Пришел Щепин. И Федос сразу заговорил о том, что Советская власть создает новую, рабоче-крестьянскую армию, что в ней уже около полумиллиона добровольцев:
— Хочу подать заявление на курсы красных командиров, если, конечно, примут. Я попрошу у тебя, Иван, как у председателя полкового комитета, справку или рекомендацию что ли, если ты веришь мне…
Встрепанный ворвался Игнат, заполнил весь кабинет огромным телом и хриплым яростным голосом. Он отчаянно ругался и затихал только тогда, когда раздавался лающий кашель Печенега.
Думали, как помочь ему, как поставить на ноги. И решили отправить в деревню к старой няньке Федоса…
Николай вернулся домой поздно. Дверь открыла Катя.
— Все спят, — шепнула она. — Идем на кухню.
Зашуршала спичками. Зажгла коптилку. Принесла письмо. Почерк незнакомый, адресовано ей. В углу штамп полевой почты.
Николай достал из конверта коротенькую, почти официальную Катину писульку о сохранности вещей Бачельникова и письмо его сослуживца, извещающее о смерти старшего писаря Бачельникова, погибшего от пули курда. В письме сообщалось, что на груди убитого нашли красивый шелковый платок, видимо, подарок для невесты. Убитый похоронен в каменистой турецкой земле.

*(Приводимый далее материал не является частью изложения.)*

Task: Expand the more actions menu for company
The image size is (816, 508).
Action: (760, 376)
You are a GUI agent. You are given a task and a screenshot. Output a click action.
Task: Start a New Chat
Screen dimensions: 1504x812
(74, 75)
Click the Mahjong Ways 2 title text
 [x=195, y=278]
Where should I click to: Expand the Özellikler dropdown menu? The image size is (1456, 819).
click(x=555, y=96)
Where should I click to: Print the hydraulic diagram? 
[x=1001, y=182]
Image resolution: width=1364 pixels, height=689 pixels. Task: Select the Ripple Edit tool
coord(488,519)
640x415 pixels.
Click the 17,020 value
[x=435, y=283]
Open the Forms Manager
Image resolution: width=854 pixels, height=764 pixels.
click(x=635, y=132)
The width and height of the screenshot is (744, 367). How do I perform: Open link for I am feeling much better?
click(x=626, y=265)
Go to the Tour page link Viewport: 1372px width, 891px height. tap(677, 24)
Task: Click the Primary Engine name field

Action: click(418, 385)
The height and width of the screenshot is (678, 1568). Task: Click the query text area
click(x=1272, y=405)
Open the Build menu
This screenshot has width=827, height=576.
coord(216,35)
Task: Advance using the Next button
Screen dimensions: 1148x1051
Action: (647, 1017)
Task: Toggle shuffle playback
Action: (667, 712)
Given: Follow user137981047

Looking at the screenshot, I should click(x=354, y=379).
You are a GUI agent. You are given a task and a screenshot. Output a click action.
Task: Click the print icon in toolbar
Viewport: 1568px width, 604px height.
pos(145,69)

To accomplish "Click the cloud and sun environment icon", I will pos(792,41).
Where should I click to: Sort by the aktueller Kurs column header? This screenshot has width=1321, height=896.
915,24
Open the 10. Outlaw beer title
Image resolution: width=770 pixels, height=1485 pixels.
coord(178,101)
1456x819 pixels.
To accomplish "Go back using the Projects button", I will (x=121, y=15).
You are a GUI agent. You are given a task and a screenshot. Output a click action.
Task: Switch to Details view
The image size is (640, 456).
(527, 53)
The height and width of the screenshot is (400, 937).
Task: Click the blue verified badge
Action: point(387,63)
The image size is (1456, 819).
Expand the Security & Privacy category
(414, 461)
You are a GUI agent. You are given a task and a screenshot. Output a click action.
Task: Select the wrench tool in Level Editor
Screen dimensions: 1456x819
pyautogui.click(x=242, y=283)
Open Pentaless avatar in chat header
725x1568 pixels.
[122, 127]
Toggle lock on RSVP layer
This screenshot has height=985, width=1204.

— Мне тяжело, Коля, — прошептала Катя. — Красивый платок, красные, как кровь, пионы. Помнишь, он принес мне в день рождения целую охапку пионов?.. Пуля курда… Кремнистая чужая земля…
Катя провела по щеке ладонью и ушла в темную комнату.
Жалкий стихоплет
Юмские события взволновали Николая. Ведь все было хорошо: обретенное другом счастье, вдохновенные стихи. И вдруг — гибель попа Клавдия, поспешный, похожий на бегство, отъезд Валентины Ивановны и Митино отчаянье.
Лихорадочное состояние автора письма передалось Николаю. Мешкать было нельзя. Засунув письмо в карман, он полетел на Овечью гору. Там у заборов вольно росла крапива, летали над ней черно-оранжевые бабочки.
Внизу, среди неразберихи серых кровель, дымила труба бывшей Коробовской паровой мельницы, высилась белая колокольня Хлыновской церкви. Правее поднимались на взгорок гуськом древние березы Казанского тракта.